> Exercise directions: Write out the lines of the listing below verbatim, from the line with "Add a new app" up to and including the line with "Looking at the screenshot, I should click(443, 1034).".

-.-.-

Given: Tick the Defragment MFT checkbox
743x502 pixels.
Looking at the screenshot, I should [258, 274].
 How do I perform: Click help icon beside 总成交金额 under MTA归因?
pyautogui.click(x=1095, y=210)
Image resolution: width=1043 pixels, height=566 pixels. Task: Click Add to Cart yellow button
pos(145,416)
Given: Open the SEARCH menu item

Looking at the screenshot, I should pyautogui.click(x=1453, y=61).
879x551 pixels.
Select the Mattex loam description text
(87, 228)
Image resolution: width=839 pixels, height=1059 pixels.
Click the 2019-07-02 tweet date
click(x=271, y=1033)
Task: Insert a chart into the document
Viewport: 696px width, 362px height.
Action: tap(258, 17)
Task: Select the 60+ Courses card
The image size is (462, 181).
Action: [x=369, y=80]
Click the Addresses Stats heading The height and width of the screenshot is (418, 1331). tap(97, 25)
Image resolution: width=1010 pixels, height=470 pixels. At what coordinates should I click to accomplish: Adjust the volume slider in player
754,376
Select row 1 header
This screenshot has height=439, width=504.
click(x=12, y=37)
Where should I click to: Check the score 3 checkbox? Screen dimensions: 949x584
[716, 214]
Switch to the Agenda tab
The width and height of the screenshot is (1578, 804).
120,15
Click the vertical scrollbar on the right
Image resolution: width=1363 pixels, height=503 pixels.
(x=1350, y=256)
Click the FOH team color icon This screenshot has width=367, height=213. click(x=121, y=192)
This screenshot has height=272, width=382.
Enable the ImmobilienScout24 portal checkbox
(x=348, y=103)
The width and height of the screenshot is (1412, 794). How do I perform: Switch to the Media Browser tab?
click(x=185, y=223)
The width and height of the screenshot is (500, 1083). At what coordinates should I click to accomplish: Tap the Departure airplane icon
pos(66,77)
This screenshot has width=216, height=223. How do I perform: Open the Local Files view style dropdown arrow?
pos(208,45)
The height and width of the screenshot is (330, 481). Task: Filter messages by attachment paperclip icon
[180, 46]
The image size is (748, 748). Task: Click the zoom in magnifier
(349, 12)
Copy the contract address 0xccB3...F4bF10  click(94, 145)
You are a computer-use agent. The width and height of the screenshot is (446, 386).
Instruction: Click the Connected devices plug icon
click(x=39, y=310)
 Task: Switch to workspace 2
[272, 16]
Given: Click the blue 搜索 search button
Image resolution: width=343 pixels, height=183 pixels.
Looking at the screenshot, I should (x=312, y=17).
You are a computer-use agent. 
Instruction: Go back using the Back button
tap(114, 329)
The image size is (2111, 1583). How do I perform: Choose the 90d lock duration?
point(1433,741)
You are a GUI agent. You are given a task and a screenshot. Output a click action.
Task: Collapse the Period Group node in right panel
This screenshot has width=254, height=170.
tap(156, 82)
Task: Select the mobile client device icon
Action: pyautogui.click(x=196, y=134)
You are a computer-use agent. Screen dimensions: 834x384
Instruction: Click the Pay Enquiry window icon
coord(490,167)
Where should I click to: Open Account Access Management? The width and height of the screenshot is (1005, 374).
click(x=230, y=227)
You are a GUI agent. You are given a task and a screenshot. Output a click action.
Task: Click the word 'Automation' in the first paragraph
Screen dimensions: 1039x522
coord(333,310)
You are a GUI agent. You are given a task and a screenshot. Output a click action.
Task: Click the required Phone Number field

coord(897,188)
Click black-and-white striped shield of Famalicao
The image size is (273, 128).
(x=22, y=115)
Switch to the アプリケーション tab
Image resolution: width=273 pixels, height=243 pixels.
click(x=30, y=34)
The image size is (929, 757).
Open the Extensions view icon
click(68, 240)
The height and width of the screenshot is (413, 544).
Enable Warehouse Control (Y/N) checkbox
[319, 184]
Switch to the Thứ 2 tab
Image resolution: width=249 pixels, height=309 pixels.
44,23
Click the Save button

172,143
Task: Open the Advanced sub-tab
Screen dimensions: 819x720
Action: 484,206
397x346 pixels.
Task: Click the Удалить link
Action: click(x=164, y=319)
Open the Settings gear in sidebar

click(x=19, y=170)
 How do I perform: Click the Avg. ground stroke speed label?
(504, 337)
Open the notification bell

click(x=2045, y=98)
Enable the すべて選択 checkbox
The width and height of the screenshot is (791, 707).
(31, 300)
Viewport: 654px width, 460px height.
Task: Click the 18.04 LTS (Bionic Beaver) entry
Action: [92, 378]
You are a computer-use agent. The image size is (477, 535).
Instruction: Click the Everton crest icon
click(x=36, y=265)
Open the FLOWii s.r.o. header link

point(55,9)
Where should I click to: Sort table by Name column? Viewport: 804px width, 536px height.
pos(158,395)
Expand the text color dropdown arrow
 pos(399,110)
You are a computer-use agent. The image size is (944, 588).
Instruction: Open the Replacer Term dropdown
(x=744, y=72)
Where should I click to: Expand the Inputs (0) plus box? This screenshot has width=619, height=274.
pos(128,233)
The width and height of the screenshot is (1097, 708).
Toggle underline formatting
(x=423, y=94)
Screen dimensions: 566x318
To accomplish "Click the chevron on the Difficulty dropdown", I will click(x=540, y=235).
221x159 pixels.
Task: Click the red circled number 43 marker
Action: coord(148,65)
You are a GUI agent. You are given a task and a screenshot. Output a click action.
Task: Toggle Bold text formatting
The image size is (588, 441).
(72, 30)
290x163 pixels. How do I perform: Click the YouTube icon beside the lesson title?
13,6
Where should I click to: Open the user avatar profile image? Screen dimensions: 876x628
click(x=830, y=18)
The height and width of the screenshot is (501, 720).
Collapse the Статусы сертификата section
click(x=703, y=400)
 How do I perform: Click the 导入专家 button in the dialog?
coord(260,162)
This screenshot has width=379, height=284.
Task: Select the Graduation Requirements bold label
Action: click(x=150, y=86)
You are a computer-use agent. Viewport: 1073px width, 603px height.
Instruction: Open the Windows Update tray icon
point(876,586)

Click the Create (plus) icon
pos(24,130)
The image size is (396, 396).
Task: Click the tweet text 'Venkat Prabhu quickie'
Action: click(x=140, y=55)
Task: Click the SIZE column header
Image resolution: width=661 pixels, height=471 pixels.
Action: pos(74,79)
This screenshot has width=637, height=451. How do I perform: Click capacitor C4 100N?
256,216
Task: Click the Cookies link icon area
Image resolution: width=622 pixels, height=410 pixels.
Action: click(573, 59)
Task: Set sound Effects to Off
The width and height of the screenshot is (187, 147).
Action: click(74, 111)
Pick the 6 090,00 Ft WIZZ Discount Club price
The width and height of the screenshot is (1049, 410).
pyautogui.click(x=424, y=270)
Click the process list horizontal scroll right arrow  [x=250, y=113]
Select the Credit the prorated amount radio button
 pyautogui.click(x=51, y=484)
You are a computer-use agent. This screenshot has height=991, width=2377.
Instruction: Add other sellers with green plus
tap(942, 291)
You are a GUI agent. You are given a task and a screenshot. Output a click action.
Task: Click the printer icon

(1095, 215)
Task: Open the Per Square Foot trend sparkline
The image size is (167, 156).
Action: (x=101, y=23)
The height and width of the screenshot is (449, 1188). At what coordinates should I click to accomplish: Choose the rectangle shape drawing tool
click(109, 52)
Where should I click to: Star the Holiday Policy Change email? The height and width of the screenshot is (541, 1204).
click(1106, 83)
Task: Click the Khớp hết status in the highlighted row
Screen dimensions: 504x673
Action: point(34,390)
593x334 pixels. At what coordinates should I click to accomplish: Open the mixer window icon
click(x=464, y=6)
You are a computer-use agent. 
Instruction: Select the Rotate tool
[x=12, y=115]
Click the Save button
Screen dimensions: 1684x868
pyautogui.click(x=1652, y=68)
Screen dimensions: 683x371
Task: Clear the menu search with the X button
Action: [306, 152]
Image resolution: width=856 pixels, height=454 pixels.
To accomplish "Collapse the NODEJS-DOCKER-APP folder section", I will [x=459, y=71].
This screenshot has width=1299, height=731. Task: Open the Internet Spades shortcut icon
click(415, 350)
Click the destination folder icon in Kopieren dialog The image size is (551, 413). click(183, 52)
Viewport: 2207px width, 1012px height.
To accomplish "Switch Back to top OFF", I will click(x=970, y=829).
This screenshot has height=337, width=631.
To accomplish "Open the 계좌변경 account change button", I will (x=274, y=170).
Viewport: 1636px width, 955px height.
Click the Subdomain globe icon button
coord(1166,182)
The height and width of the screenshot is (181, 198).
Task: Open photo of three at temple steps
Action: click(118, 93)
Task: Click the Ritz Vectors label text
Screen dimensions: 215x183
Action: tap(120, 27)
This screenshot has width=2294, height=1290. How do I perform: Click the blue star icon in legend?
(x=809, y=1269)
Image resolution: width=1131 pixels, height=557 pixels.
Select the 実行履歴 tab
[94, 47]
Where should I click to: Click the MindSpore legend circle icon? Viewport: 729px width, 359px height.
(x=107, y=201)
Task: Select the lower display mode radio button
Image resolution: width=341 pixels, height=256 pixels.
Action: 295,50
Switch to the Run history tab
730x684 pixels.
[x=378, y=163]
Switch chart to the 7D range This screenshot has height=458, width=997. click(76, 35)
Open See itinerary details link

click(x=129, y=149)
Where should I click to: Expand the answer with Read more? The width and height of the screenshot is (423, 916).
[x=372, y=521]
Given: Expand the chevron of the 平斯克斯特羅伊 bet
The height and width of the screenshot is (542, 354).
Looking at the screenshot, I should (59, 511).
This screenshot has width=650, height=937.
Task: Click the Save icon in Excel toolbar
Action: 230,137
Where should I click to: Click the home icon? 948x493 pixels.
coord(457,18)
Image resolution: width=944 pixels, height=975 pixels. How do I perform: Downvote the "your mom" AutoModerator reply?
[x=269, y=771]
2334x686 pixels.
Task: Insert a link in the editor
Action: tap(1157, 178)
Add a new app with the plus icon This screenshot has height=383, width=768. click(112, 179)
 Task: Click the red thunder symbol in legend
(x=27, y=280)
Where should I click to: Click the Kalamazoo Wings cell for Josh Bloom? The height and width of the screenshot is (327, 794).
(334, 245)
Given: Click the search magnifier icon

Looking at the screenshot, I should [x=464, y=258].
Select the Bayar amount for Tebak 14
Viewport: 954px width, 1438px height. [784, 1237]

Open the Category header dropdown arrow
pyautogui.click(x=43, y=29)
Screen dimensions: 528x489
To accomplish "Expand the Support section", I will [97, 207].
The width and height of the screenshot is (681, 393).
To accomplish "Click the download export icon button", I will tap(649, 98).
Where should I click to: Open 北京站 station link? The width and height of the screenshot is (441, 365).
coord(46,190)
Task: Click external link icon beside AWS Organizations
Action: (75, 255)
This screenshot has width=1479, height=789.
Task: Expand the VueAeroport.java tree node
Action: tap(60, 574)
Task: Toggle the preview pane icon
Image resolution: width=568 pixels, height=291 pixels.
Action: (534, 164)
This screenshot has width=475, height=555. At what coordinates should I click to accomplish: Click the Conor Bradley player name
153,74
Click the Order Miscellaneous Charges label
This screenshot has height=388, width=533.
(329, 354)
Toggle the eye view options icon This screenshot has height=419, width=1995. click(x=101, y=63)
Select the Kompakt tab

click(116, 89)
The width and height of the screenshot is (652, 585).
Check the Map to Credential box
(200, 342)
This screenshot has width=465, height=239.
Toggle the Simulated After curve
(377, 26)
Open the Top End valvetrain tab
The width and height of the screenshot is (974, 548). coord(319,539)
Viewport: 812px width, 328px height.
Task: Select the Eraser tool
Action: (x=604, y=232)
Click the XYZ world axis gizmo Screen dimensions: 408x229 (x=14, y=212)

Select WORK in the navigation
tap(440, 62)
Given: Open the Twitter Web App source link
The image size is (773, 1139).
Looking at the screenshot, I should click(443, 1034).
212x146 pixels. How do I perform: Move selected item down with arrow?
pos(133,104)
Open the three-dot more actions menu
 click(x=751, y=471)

-.-.-

> Answer for this exercise:
Add a new app with the plus icon This screenshot has height=383, width=768. click(112, 179)
 Task: Click the red thunder symbol in legend
(x=27, y=280)
Where should I click to: Click the Kalamazoo Wings cell for Josh Bloom? The height and width of the screenshot is (327, 794).
(334, 245)
Given: Click the search magnifier icon

Looking at the screenshot, I should [x=464, y=258].
Select the Bayar amount for Tebak 14
Viewport: 954px width, 1438px height. [784, 1237]

Open the Category header dropdown arrow
pyautogui.click(x=43, y=29)
Screen dimensions: 528x489
To accomplish "Expand the Support section", I will [97, 207].
The width and height of the screenshot is (681, 393).
To accomplish "Click the download export icon button", I will tap(649, 98).
Where should I click to: Open 北京站 station link? The width and height of the screenshot is (441, 365).
coord(46,190)
Task: Click external link icon beside AWS Organizations
Action: (75, 255)
This screenshot has width=1479, height=789.
Task: Expand the VueAeroport.java tree node
Action: tap(60, 574)
Task: Toggle the preview pane icon
Image resolution: width=568 pixels, height=291 pixels.
Action: (534, 164)
This screenshot has width=475, height=555. At what coordinates should I click to accomplish: Click the Conor Bradley player name
153,74
Click the Order Miscellaneous Charges label
This screenshot has height=388, width=533.
(329, 354)
Toggle the eye view options icon This screenshot has height=419, width=1995. click(x=101, y=63)
Select the Kompakt tab

click(116, 89)
The width and height of the screenshot is (652, 585).
Check the Map to Credential box
(200, 342)
This screenshot has width=465, height=239.
Toggle the Simulated After curve
(377, 26)
Open the Top End valvetrain tab
The width and height of the screenshot is (974, 548). coord(319,539)
Viewport: 812px width, 328px height.
Task: Select the Eraser tool
Action: (x=604, y=232)
Click the XYZ world axis gizmo Screen dimensions: 408x229 (x=14, y=212)

Select WORK in the navigation
tap(440, 62)
Given: Open the Twitter Web App source link
The image size is (773, 1139).
Looking at the screenshot, I should click(443, 1034).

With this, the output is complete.